[[ Document section open ]]

Know Local Professionals
In order to make informed recommendations yourself, get to know local professional counselors in your area. And be aware you want to recommend counselors who will concentrate on your coveners’ real problems, not their religion or involvement in other subcultures. Although not always perfect, both the Kink-Aware Professionals list ( http://www.ncsfreedom.org/index.php?option=com_wrapper and Itemid=75) and the Poly-Friendly Professional list ( http://www.polychromatic.com/pfp/psych.html) provide starting places to locate local counselors who are already friendly to alternate subcultures. Most counselors will agree to meet with you for introductory sessions where you can ask about their attitudes on relevant topics such as religion.
We bring in a pagan friendly local counselor once a year to our coven for a lecture and to attend a rit. They are asked to do a brief (15-20) minute presentation on what they do and what to expect, and then open the floor up for a Q and A session (which is limited to questions about the process, not questions about the attendees’ problems) . They also stay for the ritual so they have a better understanding of what we do. This gives a face and confidence about the process to coveners who otherwise might shy off asking for help.

[[ Document section closed ]]
[[ Data below open ]]

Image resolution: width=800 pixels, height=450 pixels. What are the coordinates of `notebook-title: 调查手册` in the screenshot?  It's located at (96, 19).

[[ Data below closed ]]

> Assignment
Write out the part of the passage on local counselors that begins at "Know Local Professionals" and stops after "such as religion.". The listing has no part in this work.

> Solution to this problem
Know Local Professionals
In order to make informed recommendations yourself, get to know local professional counselors in your area. And be aware you want to recommend counselors who will concentrate on your coveners’ real problems, not their religion or involvement in other subcultures. Although not always perfect, both the Kink-Aware Professionals list ( http://www.ncsfreedom.org/index.php?option=com_wrapper and Itemid=75) and the Poly-Friendly Professional list ( http://www.polychromatic.com/pfp/psych.html) provide starting places to locate local counselors who are already friendly to alternate subcultures. Most counselors will agree to meet with you for introductory sessions where you can ask about their attitudes on relevant topics such as religion.